Why Bridgegate made headlines but Obama’s IRS scandal didn’t
By John Podhoretz
January 11, 2014 | 6:55pm
Most government scandals involve the manipulation of the system in obscure ways by people no one has ever heard of. That is why George Washington Bridgegate is nearly a perfect scandal — because it is comprehensible and (as they say in Hollywood) “relatable” to everyone who has ever been in a car. This is the reason this one is not going to go away so easily, even if one accepts the contention that Gov. Chris Christie had nothing whatsoever to do with it.
Government officials and political operatives working for Christie, for weird and petty reasons, chose to make traffic worse. That’s the takeaway. When they are reminded of the fact that people working on Christie’s behalf thought it was a good political game to mire tens of thousands of their fellow Americans in the nightmarish gridlock that is a daily dreaded prospect for tens of millions, they will be discomfited by that and by the politician in whose name it was done.
And yet, you know what is also something everybody would find “relatable”? Politicians who sic the tax man on others for political gain. Everybody has to deal with the IRS and fears it. Last year, we learned from the Internal Revenue Service itself that it had targeted ideological opponents of the president for special scrutiny and investigation — because they were ideological opponents.
That’s juicy, just as Bridgegate is juicy. It’s something we can all understand, it speaks to our greatest fears, and it’s the sort of thing TV newspeople could gab about for days on end without needing a fresh piece of news to keep it going.
And yet, according to Scott Wheelock of the Media Research Center, “In less than 24 hours, the three networks have devoted 17 times more coverage to a traffic scandal involving Chris Christie than they’ve allowed in the last six months to Barack Obama’s Internal Revenue Service controversy.”
Why? Oh, come on, you know why. Christie belongs to one political party. Obama belongs to the other. You know which ones they belong to. And you know which ones the people at the three networks belong to, too: In surveys going back decades, anywhere from 80% to 90% of Washington’s journalists say they vote Democratic.
Scandals are not just about themselves; they are about the media atmosphere that surrounds them. They are perpetuated and deepened by the attention of journalists, whose relentless pursuit of every angle keeps the story going. That is exactly what has been missing from the IRS scandal from its outset; Republicans in Congress have been the dogged pursuers, not the press.
There was plenty of material. Just as journalists remain skeptical today about who exactly might have gotten the idea for the lane closures, they could have been asking without letup who got the idea to dig into conservative tax-status applications. Several officials at the IRS resigned, retired and took the Fifth, just as was the case with Christie-aligned Port Authority officials.
It’s pretty clear the questions about how high up Bridgegate went are going to be pursued far more diligently than they have been in the IRS case.
There is a fundamental misunderstanding among conservatives about the causes of partisan media bias — the reason there is unequal coverage of scandals of this kind. It exists not because there is a conscious effort to soft-pedal bad news for politicians you like and to push hard on bad news for politicians you don’t.

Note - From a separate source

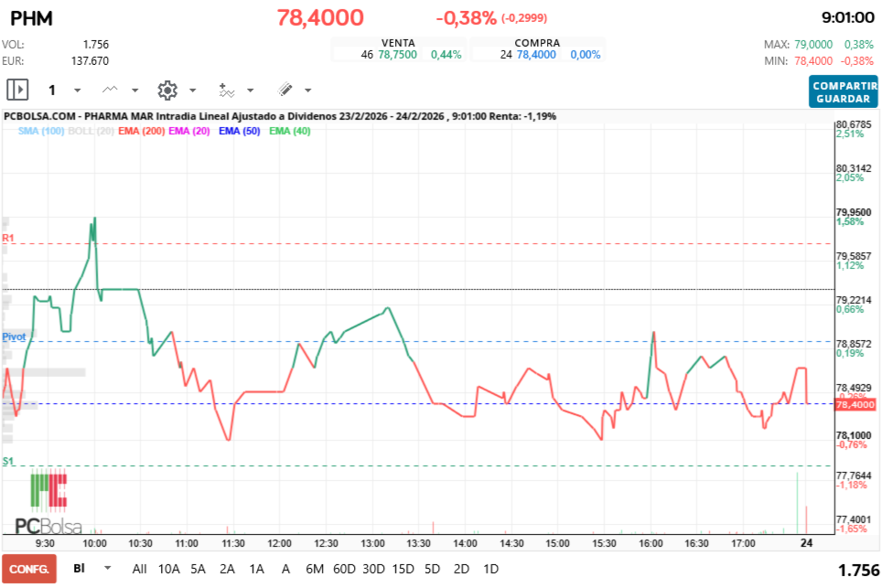Click the GUARDAR button

(x=842, y=98)
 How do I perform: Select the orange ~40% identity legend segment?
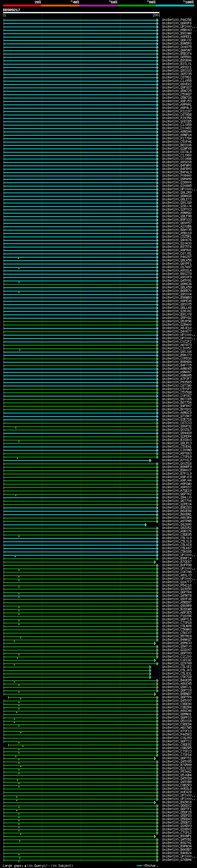pyautogui.click(x=60, y=5)
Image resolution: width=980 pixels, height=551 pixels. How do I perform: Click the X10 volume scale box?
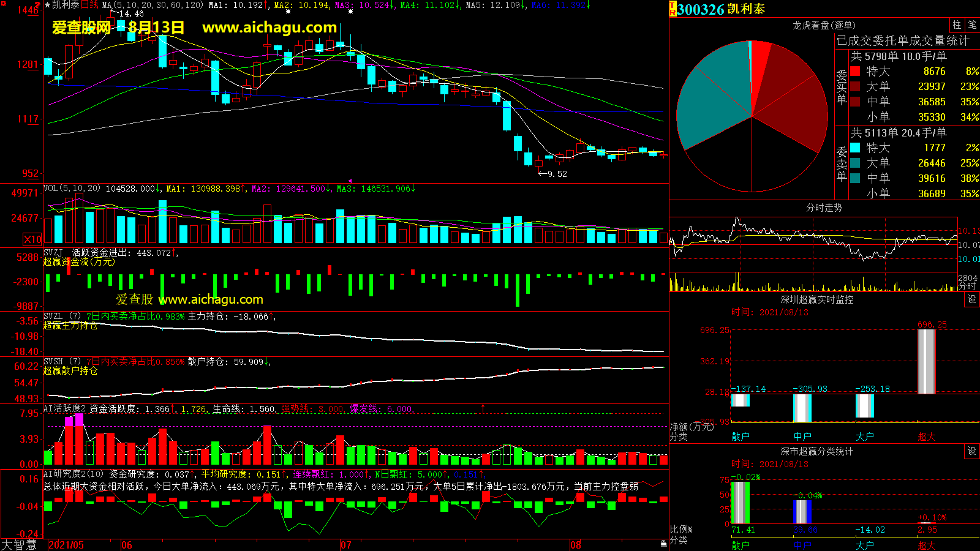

It’s actually more personal — more relatable, shall we say—than that.
Journalists know the Obamans. Intimately. They know them from college, they know them from work, they know them from kids’ soccer. They’re literally married to them.
To the journalists, the Obamans don’t look like crooks and cheats. Far from it. For them, it’s like looking in a mirror.
In September, Elspeth Reeve of The Atlantic Wire took note of 24 major journalists who have taken posts at senior levels in the Obama administration. All of them have worked for decades in various news organizations, thus creating personal ties and bonds of affection with literally hundreds of working reporters and editors.
The journalists are not covering up for their friends and their spouses. They just believe the people they know could not be responsible for behaving badly, or cravenly, or for crass political advantage —and the tone they strike when such things are discussed is often one of offense, as though it is a sign of low character to believe otherwise. It would be, well, like believing the journalists themselves were crooks.
It’s fair to say that most conservatives don’t know people in the Obama administration, and they dislike and disagree with its policies. When they look at it, their dislike and lack of any personal connection make it easier for them to see officials mired in scandal and tush-covering cover-up. This is a direct analogue to the way liberals — of whom journalists comprise a central cohort — viewed the George W. Bush and Reagan administrations.
They saw people with whom they disagreed and who they thought were bad for the country and so found it much easier to believe they were acting out of malign motive and doing evil.
Christie may be entirely innocent of all wrongdoing. Or there may be some connection, even a very tenuous and suggestive one. But there will be little let-up now.
For in the end, because Christie is a Republican. Christie isn’t them.